Now, he's trying to organize a powerful independent union in the area and seeking to influence politics. "The demands of the revolution stem from the Quran – justice, compassion, and mercy are the central tenets," he says. "There isn't any justice without economic justice."
Strikers have won a string of victories this year, particularly at government factories, alarming Egypt's military rulers who are worried about more unrest. But while dozens of labor stoppages have ended with promises of higher wages, it's not clear where the money is going to come from to fulfill the pledges.
Egypt's coffers are threadbare. Foreign exchange reserves have fallen 30 percent, to $24 billion, since the start of the year. Egypt is the world's largest importer of wheat; and subsidies on bread, rice, sugar, and cooking fuel cost the government about $3 billion annually. Last year, the nation spent $11 billion on gasoline and fuel subsidies. Cutting government assistance now – particularly food subsidies – could undermine social stability. But they are getting increasingly difficult for Cairo to afford.
Back in Minya al-Qamh, the economy is on everyone's mind, too. A general feeling prevails among a crowd sipping tea at rickety tables, outside the tent where presidential candidate Aboul Fotouh is speaking, that much of Egypt's economic woes stem from corruption. Many are hopeful it will end soon.
As for Aboul Fotouh, he confines himself largely to platitudes, calling for better education and more social justice. He brushes aside concerns that Islamists are going to come to power and cancel future elections. "Anyone who doubts our intentions, watch us respect the people," he says.
He appeals for patience on the economy. "There's been so much damage done – it's going to take us 20 years to rebuild this country."
Then he is gone. After he leaves, just as after Mubarak left, the same corrupt cops appear on the streets of Minya al-Qamh, the same Mubarak apparatchiks – Egyptians call them the felool ("remnants") – retain their positions on the beat.

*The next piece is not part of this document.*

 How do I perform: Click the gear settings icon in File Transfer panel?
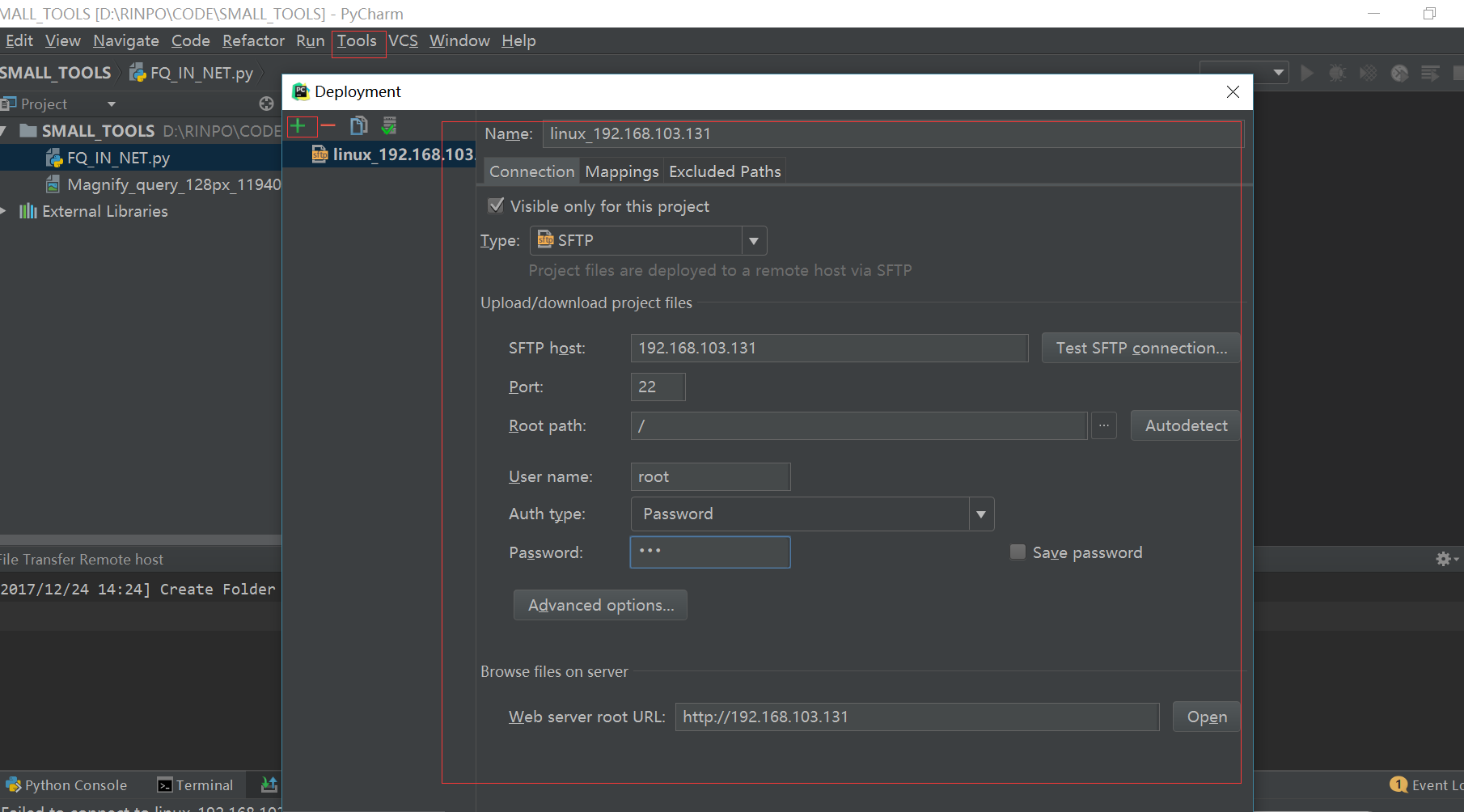[x=1443, y=559]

Across the city, public services remain slipshod. Garbage still piles up in vacant lots and irrigation canals. The roads are still pitted with holes, if they're paved at all. Hundreds of towns like Minya al-Qamh, with dun-colored apartment blocks crumbling from age, are scattered across Egypt. And they've been an afterthought to Egypt's rulers in Cairo for generations.
Is change coming? Mubarak's fall certainly unleashed political passions and a sense of optimism. But it hasn't translated into concrete improvements. Not yet. If change doesn't come soon, millions of Egyptians may be tempted to follow the warning of Ahmed Waheed, the rapper at the Aboul Fotouh rally, when he says: "We need results. We need our rights to be respected. If we don't get all that, we know the way back to Tahrir Square."
(This story was corrected after publishing to show the correct date for the founding of Egypt's April 6 Youth Movement).